I didn’t know our overall standing, and I hadn’t watched our competition. I like to focus on blowing off steam and relaxing in-between runs at Nationals or Regionals, and I don’t calculate our points. I cooled off a bit while Miles finally napped, and put on my Steeplechase shirt. Never before has putting on a men’s t-shirt, the kind with the awkward neck and the unflattering fit, felt like such an honor before. I saw the stadium full of people ready to watch the fun finale event of Nationals, the Steeplechase run-offs (Competing for money!!! With loud music and a MC! With a crowd who are allowed to scream and cheer like crazy! With beer and drinks!). I saw my coach, my family, friends all there, ready to cheer us on. It was around 6pm, and it was sweltering hot out. I walked the course, got Miles, and we sat down next to some very agitated Shelties waiting their turns in their crates. Miles jumped a bit at the barking Shelties and the loud crowd and music. I talked to him and gave him steak. Before I knew it, it was our turn. I felt so happy. Sure, there is huge pressure not to embarrass yourself! The usual competitor never has that many people watching them run! And the course is always ridiculous for a Steeplechase in the finale — that is what makes it so entertaining. When even the best of the best struggle with it — that is how you KNOW! For the agility nerds out there — there was a 2.5x repeating threadle! And two sets of 12 weaves with tough entries! I decided to handle Miles in the way he would enjoy the most — all rear crosses. Miles was as into it as I was — and he ran fast, gave it his all, and had SO MUCH FUN! He placed second to the same fast sheltie I mentioned earlier, which was just fine with me! Miles won 2nd place in our group, and a check!!! Money! Not only that, but we were one of only 3 teams that made the run-offs from the PNW! Travelling and running that well is tough, and little Miles did it with gusto, despite his own emotional ups and downs that weekend. What a dude!

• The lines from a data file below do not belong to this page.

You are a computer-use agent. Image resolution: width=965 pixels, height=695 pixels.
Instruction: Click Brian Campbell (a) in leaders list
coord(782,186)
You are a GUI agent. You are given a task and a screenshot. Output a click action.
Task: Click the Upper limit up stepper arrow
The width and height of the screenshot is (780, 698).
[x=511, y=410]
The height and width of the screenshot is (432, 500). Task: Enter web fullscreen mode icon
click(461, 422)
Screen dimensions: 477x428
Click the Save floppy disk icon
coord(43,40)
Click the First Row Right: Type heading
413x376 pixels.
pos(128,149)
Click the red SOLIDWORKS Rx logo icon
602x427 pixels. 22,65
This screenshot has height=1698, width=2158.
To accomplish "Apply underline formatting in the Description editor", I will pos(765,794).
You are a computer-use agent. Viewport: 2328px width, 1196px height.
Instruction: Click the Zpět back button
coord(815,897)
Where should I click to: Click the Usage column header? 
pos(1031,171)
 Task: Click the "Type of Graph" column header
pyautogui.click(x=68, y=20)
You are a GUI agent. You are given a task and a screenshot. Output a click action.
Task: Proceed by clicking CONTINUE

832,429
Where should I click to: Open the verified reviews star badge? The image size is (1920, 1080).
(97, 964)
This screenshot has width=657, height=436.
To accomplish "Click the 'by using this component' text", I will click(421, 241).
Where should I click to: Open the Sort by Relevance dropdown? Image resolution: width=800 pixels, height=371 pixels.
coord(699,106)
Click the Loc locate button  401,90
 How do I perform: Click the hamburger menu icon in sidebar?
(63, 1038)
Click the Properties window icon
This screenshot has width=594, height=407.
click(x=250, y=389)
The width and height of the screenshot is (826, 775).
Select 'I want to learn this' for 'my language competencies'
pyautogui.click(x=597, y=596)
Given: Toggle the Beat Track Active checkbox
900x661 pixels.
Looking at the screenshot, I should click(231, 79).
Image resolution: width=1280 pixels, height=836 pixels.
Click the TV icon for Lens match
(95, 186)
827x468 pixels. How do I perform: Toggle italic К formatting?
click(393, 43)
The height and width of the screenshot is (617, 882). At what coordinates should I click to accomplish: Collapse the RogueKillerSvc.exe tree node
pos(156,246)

As I made my way back to the crating area, I saw a cluster of people around the listing of the National Event Overall Top 10’s — aka the Podium listing. They had posted the lists with podium teams in random order, so that people would know to get ready for the ceremony. I recognized some people from a one-time trial I did far away from home when visiting family. They called out to me. A girl who is on a world team yelled out to me, “Emma! Get over here!” I was surprised she remembered my name, but I guess the Welsh Terrier is pretty dang recognizable! I went over, and she said “Look!!!” I looked at the list, and saw Miles and my names. I gasped. “Is this the real list? For the Podium? No, it can’t be!? Is that true?” They all assured me it was. I must’ve asked them 10 times if it was real. Tears welled up in my eyes and I was beside myself. The group experienced the moment with me, and rang out with pleas: “Stop, I am going to cry too!” I caught my breath, thanked them, and rushed to the “traveling competitors” crating area, looking for my parents. I didn’t see them. I grabbed my phone. Three missed calls from Tracey (Tracey is an agility expert who was the judge at Miles’ first fun match, and has been with us on this journey ever since). She must’ve seen us on the list! I texted Danielle and Andrew — “don’t leave!” It was surreal… I was so exhausted, so excited, so… Everything. When a lifetime bucket list thing comes true, the kind you know is really out of your control with no guarantees, and it suddenly comes true, due to your hard, hard work and perseverance… Everything feels a mix of melty and way overtired and hot and stunned and…. Ecstatic.
Miles and I stood on the podium, 9th place for our competitive class. I stood up there feeling faint. Tracey presented me with our ribbon, and she was teary-eyed. She gave me a huge hug. I couldn’t believe it.